§ **SOURCE**
>>>>

Once the State achieves absolute control over the administration and the judiciary, the danger of subordinating the judiciary entirely to an executive possessed of arbitrary and irresponsible powers becomes obvious. Sri Aurobindo notes that "it is only in England - the one country always where liberty has been valued as of equal importance with order and not considered a lesser necessity or no necessity at all -that there was a successful attempt from an early period to limit the judicial power of the State. This was done partly by the firm tradition of the independence of the tribunals supported by the complete security of the judges, once appointed, in their position and emoluments and partly by the institution of the jury system. Much room was left for oppression and injustice, as in all human institutions social or political, but the object as roughly attained". (The Ideal of Human Unity, pg 453) In fact, Henry II's introduction of the trial by jury had two important significances. Firstly, the process of trial became reasonable based on hearing testimony and weighing evidence in contrast to trials based on superstitions and ordeals trying to find a scapegoat in God. Secondly, the concept of grand jury was broad-based to include citizens so that people could not only be trained to take part in the administration of law but also would be aware of larger privileges that would shape future laws. The symbol of the jury is still looked upon as a protection from authoritarian control in the English psyche. It is in this context that Lord Devlin's famous and oft-quoted comment in 1956 that trial by jury is "the lamp which shows that freedom lives" assumes significance.

<<<<

Items from a data source
>>>>

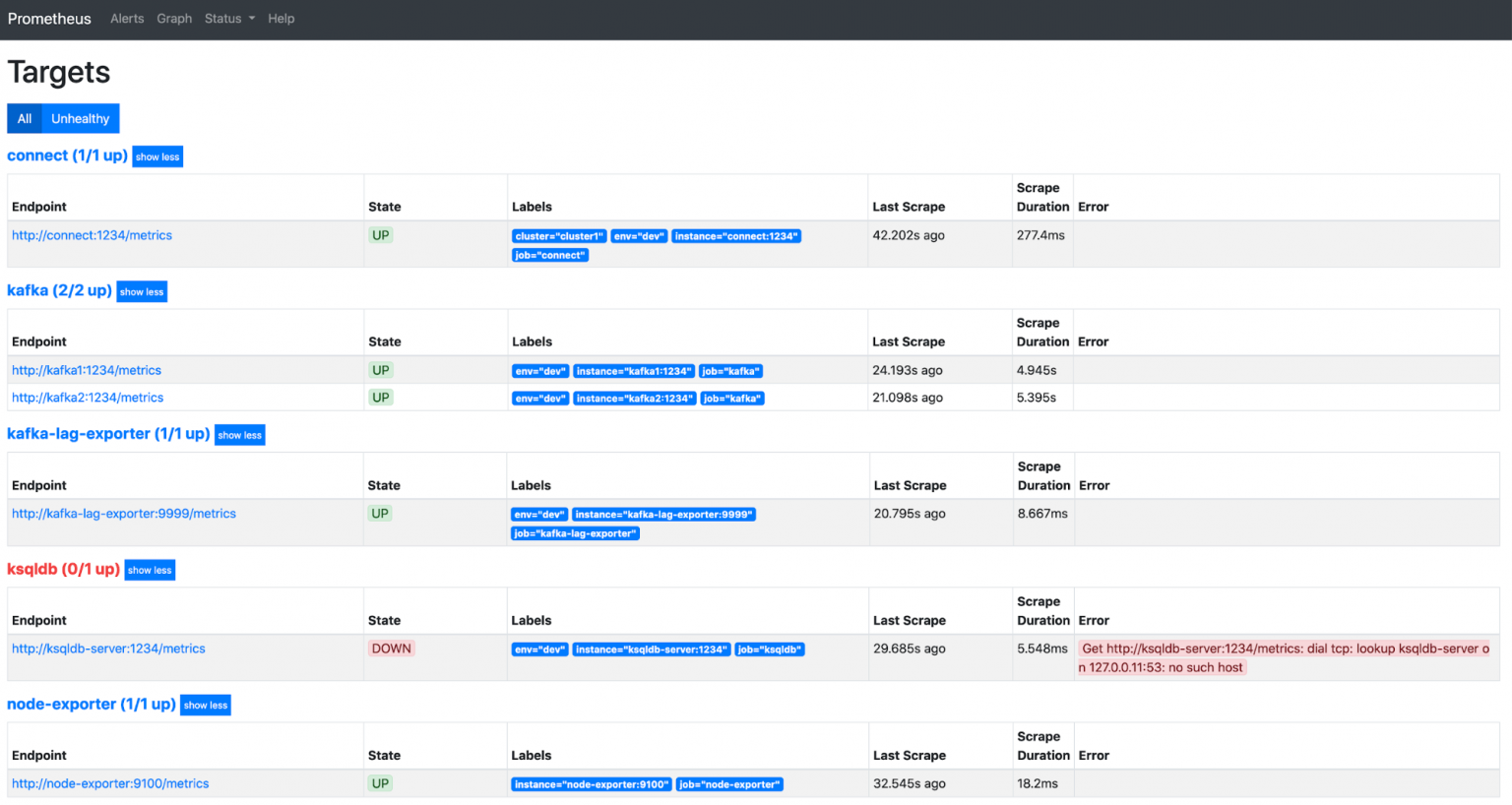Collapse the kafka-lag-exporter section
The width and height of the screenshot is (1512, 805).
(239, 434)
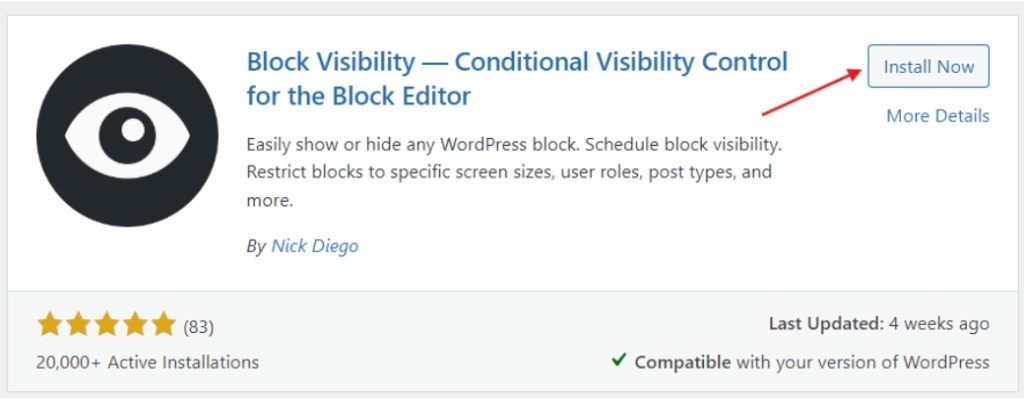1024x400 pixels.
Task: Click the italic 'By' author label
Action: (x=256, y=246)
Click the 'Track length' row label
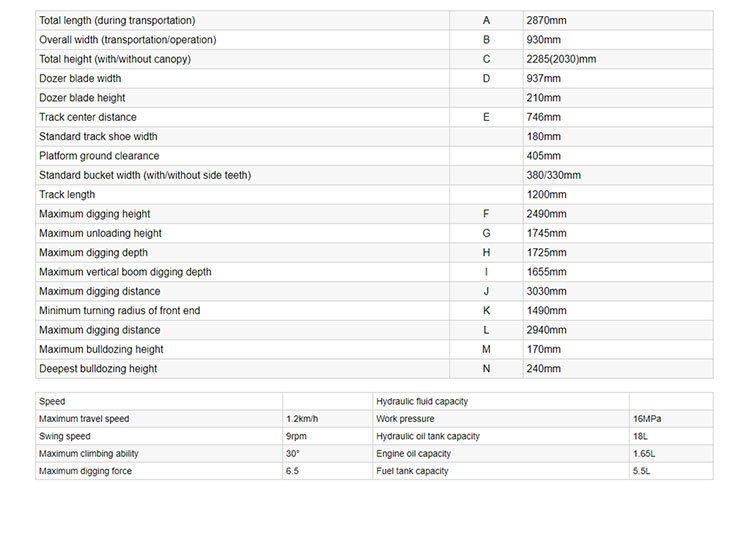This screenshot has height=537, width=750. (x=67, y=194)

<<<<

§ **WHAT IS REQUIRED**
Render into French this sentence from the passage on trial by jury: "The symbol of the jury is still looked upon as a protection from authoritarian control in the English psyche."

§ **RESULT**
Le symbole du jury est encore considéré, dans la psyché anglaise, comme une protection contre le contrôle autoritaire.